Michigan State University announced it had settled with 332 sexual abuse victims of Lawrence G. Nassar, a physician who worked with the school’s gymnastics program. The settlement will pay $425 million to 332 victims, or about $1.28 million each; it will set aside an additional $75 million in a trust for any future claims of sexual abuse against Mr. Nassar.
Half a billion dollars is a landmark settlement, one that couldn’t have been achieved without the courage and vulnerability of Mr. Nassar’s hundreds of victims. And it didn’t help that the university chose a strategy of maligning the victims, accusing one of them, Rachael Denhollander, of being in it “for the money”, according to this article on NY Times.
Until recently, though, this sort of strategy often worked. The difference this time is both the sheer number of victims and the intersection of the Nasser case and the #MeToo movement. Understanding the Michigan State settlement within that context is critical, because it points to where things need to go next: The #MeToo/#TimesUp movement is not limited to getting victims much-needed compensation and ousting powerful and abusive men from their professional careers; it means changing the systems and cultures that breed sexual harassment and abuse in the first place.
However badly we think Michigan State behaved, at least the university recognized that it has a duty to protect its students from sexual abuse and violence, and it eventually acted. Structures were in place, even if it took the school too long to use them.

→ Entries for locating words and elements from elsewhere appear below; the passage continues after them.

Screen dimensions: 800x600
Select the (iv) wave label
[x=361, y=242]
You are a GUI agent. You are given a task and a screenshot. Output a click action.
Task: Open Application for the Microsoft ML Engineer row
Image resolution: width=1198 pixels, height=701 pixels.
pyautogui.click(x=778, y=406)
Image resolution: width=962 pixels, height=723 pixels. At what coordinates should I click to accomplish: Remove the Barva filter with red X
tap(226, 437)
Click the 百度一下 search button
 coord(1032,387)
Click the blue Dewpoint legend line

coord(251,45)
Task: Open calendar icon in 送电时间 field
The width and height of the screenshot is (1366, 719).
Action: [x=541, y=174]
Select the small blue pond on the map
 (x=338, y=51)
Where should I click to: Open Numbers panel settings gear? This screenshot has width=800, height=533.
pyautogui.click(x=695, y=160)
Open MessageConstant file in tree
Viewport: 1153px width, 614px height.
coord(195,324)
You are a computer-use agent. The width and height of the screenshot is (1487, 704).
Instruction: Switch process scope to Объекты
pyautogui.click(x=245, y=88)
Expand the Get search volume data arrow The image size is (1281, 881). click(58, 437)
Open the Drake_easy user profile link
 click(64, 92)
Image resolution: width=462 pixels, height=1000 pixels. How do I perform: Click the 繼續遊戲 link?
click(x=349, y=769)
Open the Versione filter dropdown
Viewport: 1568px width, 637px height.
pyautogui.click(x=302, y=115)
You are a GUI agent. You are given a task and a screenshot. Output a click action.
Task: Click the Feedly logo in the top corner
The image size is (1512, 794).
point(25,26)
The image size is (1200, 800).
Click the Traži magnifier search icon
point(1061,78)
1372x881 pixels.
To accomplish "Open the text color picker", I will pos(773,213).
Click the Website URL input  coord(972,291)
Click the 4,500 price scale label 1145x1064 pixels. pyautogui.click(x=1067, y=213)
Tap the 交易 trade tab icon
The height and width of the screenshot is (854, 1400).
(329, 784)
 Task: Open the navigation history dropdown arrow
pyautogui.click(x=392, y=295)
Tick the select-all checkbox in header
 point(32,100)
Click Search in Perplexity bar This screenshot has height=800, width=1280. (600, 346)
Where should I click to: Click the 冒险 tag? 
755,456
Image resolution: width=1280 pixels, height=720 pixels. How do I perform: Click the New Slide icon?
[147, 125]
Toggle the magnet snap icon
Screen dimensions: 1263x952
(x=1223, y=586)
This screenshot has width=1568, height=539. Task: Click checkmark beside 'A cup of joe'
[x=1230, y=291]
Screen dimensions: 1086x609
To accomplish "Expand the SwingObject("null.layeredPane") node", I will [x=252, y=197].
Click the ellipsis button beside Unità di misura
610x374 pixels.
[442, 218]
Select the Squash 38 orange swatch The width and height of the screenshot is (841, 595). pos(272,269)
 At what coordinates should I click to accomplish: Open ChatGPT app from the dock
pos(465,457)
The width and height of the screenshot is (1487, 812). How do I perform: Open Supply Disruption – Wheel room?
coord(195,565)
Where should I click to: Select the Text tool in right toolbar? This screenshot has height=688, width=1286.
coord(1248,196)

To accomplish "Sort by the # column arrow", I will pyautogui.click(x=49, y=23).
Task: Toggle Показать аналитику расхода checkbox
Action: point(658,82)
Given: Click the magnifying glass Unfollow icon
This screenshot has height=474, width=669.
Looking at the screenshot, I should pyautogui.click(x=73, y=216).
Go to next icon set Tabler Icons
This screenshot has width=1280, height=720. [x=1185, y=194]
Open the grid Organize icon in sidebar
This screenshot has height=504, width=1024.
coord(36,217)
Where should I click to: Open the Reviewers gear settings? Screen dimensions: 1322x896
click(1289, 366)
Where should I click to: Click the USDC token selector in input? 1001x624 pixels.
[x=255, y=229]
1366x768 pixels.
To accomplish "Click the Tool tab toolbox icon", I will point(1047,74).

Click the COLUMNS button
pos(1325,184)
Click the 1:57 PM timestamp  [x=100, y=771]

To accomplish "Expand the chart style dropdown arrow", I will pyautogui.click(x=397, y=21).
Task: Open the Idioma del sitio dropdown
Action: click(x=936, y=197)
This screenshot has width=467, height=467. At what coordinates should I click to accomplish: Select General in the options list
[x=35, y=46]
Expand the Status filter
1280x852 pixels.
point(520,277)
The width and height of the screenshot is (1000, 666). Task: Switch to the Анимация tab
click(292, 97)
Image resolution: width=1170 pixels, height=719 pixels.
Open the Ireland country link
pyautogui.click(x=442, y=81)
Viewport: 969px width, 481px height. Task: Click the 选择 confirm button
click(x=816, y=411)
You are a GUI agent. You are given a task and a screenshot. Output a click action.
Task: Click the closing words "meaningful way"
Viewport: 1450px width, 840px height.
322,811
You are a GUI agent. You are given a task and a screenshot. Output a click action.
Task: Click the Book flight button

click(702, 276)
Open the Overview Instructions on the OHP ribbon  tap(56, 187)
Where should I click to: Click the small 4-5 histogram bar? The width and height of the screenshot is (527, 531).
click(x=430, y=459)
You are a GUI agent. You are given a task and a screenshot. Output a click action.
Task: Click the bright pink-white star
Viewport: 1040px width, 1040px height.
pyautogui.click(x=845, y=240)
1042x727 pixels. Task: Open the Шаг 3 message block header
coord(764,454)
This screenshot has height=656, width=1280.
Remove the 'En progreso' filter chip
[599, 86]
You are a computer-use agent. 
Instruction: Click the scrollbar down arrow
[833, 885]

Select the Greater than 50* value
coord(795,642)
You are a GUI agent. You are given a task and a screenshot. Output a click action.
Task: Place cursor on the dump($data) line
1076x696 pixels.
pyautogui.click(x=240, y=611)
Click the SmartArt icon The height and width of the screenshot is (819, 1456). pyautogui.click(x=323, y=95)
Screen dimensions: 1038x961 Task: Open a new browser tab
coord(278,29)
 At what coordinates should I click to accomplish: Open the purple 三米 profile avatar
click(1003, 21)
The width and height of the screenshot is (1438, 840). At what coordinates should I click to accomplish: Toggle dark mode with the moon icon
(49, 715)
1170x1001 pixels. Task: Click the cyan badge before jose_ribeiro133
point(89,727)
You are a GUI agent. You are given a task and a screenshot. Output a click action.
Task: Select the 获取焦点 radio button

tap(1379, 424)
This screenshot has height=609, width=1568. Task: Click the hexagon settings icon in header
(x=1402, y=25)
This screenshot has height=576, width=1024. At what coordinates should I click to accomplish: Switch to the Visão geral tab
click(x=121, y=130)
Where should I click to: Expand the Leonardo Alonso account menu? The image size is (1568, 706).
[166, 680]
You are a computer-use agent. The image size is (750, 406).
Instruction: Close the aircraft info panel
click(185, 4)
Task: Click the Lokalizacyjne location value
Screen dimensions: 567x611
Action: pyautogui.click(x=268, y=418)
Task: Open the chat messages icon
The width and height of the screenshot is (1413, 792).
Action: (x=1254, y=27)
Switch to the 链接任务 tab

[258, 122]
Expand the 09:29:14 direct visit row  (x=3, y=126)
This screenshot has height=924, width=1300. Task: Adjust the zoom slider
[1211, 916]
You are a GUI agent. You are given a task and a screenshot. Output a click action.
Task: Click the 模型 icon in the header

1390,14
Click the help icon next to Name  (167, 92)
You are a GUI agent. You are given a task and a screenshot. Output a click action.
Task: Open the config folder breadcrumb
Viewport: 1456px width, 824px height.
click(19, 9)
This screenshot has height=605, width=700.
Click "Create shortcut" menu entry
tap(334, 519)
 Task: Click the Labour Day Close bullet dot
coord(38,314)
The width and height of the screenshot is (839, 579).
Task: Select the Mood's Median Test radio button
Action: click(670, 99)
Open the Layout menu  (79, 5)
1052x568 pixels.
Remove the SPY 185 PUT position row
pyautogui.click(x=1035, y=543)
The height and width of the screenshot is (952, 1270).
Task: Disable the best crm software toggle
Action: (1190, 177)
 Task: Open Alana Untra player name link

Not true for the United States Olympic Committee. It has known that sexual abuse is a significant risk of harm to America’s athletes, but the committee made the conscious decision to let the abuse happen without helping victims.
Instead, the committee has adopted a “not my problem” approach, declaring that it is up to the individual sports to root out abuse. By taking that strategy, the committee avoids having to educate families and athletes about the risks of sexual abuse, having to train children on how to recognize appropriate boundaries and having to train its staff on how to conduct an investigation or a hearing that the parties would consider fair.
This is beginning to change. In February, in response to powerful testimony in the Nassar case by athletes like Aly Raisman, Congress passed the SafeSport Act, which imposes an obligation on the Olympic Committee and the 47 sports it oversees to protect athletes from physical, emotional and sexual abuse. It prohibits coaches and those in power over athletes from being alone together, except in an emergency.
To change this, the United States Olympic Committee has to change its approach to sports. Too often its staff usurps the prestige of the Olympic movement for itself, while treating the athletes as fungible commodities. The committee needs to invert those priorities; it must aspire to become the best-run nonprofit in America, in service to the country and our athletes.